New Brunswick, which shares a possible 130 trillion cubic feet of marketable shale gas with neighboring Nova Scotia and has rising hopes of a US$5 billion LNG export venture, has introduced 97 new regulations governing shale gas exploration.
Energy Minister Craig Leonard said the objective is to strike a balance between environmental protection and the economic potential of shale gas potential that the province’s former Premier Frank McKenna estimated could create thousands of jobs and billions of dollars in government revenues.
Leonard said New Brunswick could contain enough shale gas reserves to meet the province’s energy needs for 100 years.
He said the new rules will protect water and landowners, but has been accused by fracking opponents, including First Nations, of making a “desperate economic move.”
The new regime will require double casing for exploratory wells to protect adjoining groundwater, while producers will have to buy C$10 million worth of liability insurance to cover damage to property or the environment.
The Canadian Association of Petroleum Producers said the new rules provide clarity that had earlier been lacking, but the industry will need more time to determine the impact on investment opportunities.
Moratorium in Quebec In Quebec, a new provincial government is refusing to end a moratorium imposed two years ago on shale gas exploration in its Utica formation until it has struck a balance between economic and environmental interests, the province’s Energy Minister Yves-Francois Blanchet said.
The delay in establishing a “clear set of rules” prompted Lucien Bouchard to resign in February as chairman of the Quebec Oil and Gas Association, frustrated that the recently elected government of Premier Pauline Marois is driving away potential investors and passing up the chance to benefit from resource royalties and taxes.
He said uncertainty over what rules the government will apply to oil and gas development is hurting Quebec’s image among investors, who believe that well-organized opposition groups have succeeded in forcing a comprehensive review of multi-stage fracturing methods to develop the Utica play.
Bouchard, a former Quebec premier, quit after two years as head of the industry association, saying those who oppose fracking have essentially won the battle because the government has indefinitely suspended all exploration activities.
The association has estimated that the Utica formation, which covers 160 square miles of the St.
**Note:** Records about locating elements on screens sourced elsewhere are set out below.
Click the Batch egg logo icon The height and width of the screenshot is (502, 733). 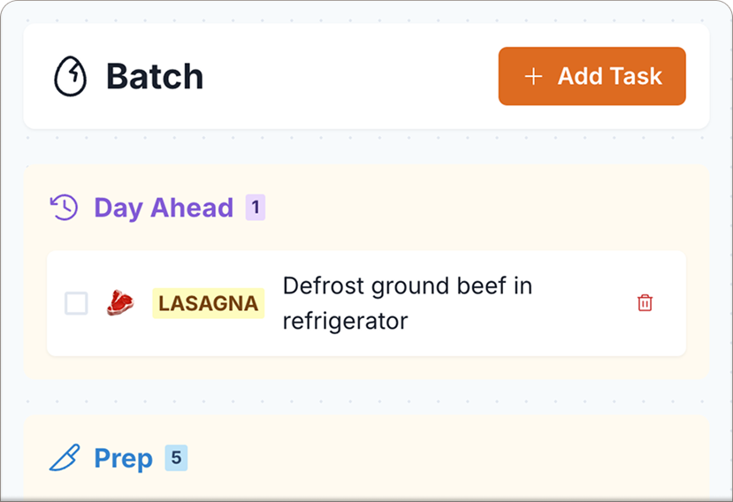(x=71, y=77)
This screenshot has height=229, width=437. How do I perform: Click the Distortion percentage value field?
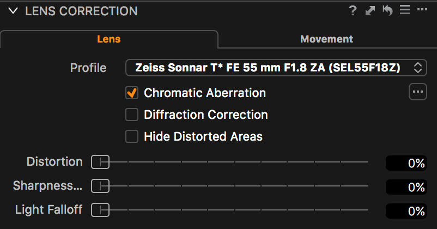click(406, 163)
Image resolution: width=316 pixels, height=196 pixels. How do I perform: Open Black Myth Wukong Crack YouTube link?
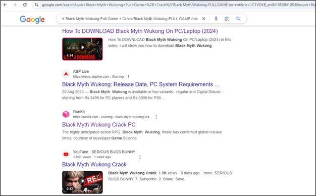pos(94,165)
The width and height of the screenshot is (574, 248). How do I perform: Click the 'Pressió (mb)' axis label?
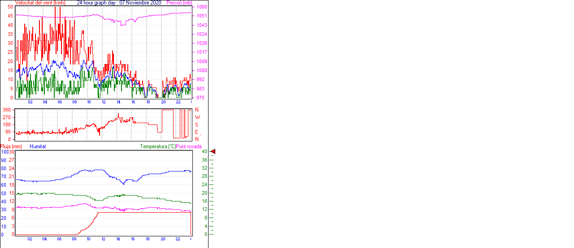tap(179, 3)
Lawrence River Lowlands between Montreal and Quebec City, holds 50 tcf of recoverable gas resources which could yield 700 million cubic feet per day within 10 years of commercial development being approved, reducing the C$16 billion a year that Quebecers pay to buy domestic and imported oil and natural gas.
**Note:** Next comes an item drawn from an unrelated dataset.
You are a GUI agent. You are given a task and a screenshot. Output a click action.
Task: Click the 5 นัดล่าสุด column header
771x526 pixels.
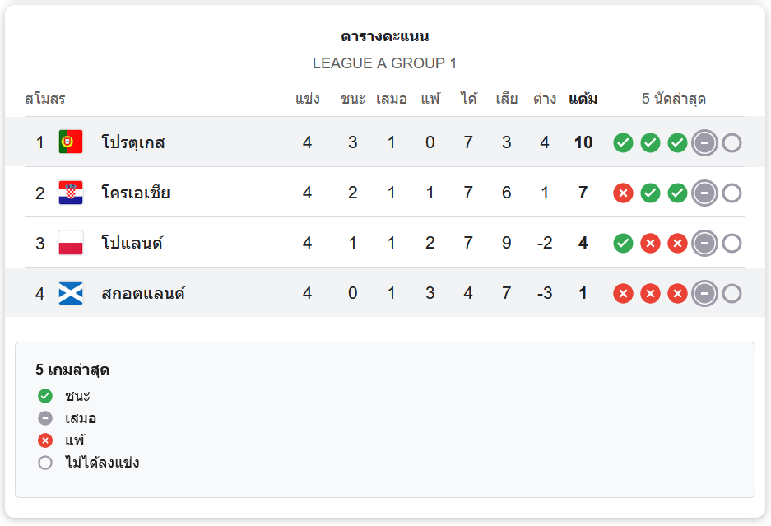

Government taking its time Blanchet told reporters that Bouchard’s association would prefer “very few rules” governing exploration and development, while environmentalists want a permanent ban on development.
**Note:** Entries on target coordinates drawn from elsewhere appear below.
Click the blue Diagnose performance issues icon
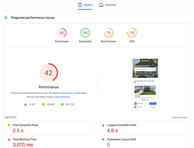The image size is (194, 148). coord(6,18)
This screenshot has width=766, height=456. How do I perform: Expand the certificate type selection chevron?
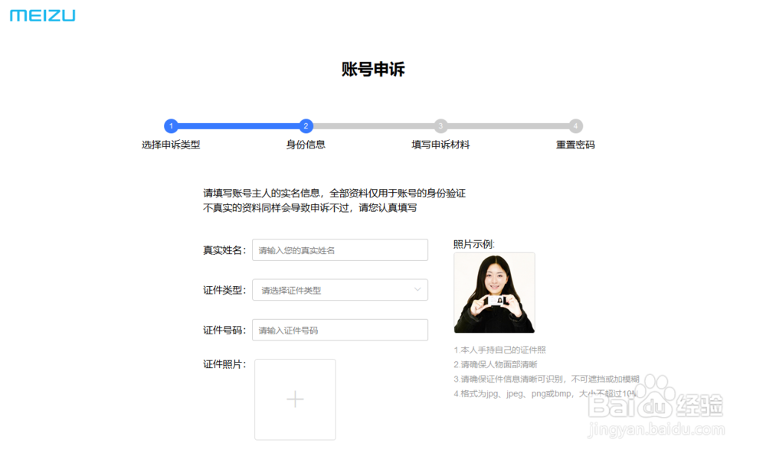417,290
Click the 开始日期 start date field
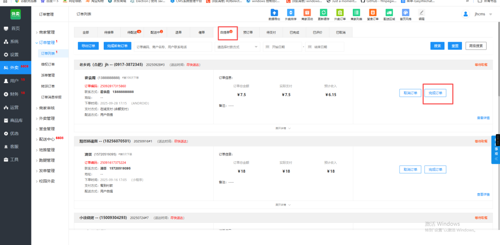 [282, 47]
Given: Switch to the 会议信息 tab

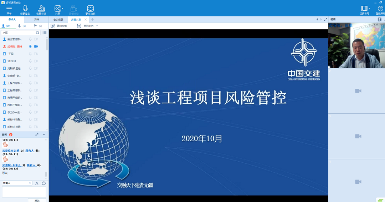Looking at the screenshot, I should (58, 19).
He said the government will take its time to ensure “reasonable” rules are imposed, arguing that there is no need for hasty action at a time when neighboring shale-gas jurisdictions in the northeastern United States are tightening their regulations during a period of reduced activity.
Bouchard said Quebec’s natural gas deposits are a “highly important opportunity for (the province’s) economic development,” but he is not opposed to setting “exemplary requirements” covering environmental protection, public safety, social acceptability and transparency.
However, he said Quebec cannot afford to wait much longer when the rest of the world of moving ahead with shale gas extraction.